• _Problem statement_:
The data below holds a line containing "Viewport: 311px width, 162px" and a line containing "Expand chart to"; please quote exactly those two lines and every line between them, and nothing else.

*** Records shown ***

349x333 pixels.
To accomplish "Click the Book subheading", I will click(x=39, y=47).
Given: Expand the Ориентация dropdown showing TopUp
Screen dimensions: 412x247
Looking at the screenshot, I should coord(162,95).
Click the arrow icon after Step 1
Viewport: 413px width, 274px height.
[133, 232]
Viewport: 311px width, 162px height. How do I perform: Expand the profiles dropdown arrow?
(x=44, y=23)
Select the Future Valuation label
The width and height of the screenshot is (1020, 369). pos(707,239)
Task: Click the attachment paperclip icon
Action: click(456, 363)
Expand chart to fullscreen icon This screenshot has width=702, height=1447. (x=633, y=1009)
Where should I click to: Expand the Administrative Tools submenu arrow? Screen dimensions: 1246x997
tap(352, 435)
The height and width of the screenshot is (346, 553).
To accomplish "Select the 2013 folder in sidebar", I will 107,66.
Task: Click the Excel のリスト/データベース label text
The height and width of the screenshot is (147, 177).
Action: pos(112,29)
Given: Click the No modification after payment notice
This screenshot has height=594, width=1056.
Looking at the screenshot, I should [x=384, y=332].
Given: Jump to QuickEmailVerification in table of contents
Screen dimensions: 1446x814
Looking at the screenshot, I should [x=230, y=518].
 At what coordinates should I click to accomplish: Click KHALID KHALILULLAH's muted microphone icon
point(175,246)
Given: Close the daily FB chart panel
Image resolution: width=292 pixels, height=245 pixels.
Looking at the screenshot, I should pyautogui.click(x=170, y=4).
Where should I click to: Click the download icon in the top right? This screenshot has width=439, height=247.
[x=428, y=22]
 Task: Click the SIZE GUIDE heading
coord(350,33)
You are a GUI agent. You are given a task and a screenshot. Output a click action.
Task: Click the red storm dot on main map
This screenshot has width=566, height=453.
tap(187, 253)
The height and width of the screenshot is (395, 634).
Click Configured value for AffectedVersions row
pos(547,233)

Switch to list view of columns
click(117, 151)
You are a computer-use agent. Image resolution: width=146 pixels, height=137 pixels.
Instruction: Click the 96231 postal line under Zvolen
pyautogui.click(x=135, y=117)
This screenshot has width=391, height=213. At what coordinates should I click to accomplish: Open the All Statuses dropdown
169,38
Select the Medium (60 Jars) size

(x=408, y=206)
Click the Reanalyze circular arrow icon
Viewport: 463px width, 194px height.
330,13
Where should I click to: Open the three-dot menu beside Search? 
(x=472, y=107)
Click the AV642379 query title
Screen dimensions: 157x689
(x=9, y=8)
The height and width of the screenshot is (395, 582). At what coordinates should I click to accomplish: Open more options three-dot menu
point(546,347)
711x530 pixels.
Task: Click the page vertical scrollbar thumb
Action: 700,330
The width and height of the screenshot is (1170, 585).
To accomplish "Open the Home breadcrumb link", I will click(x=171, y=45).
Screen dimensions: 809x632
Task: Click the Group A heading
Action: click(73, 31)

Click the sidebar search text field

*** End of Records shown ***

• _Task response_:
Viewport: 311px width, 162px height. How do I perform: Expand the profiles dropdown arrow?
(x=44, y=23)
Select the Future Valuation label
The width and height of the screenshot is (1020, 369). pos(707,239)
Task: Click the attachment paperclip icon
Action: click(456, 363)
Expand chart to fullscreen icon This screenshot has width=702, height=1447. (x=633, y=1009)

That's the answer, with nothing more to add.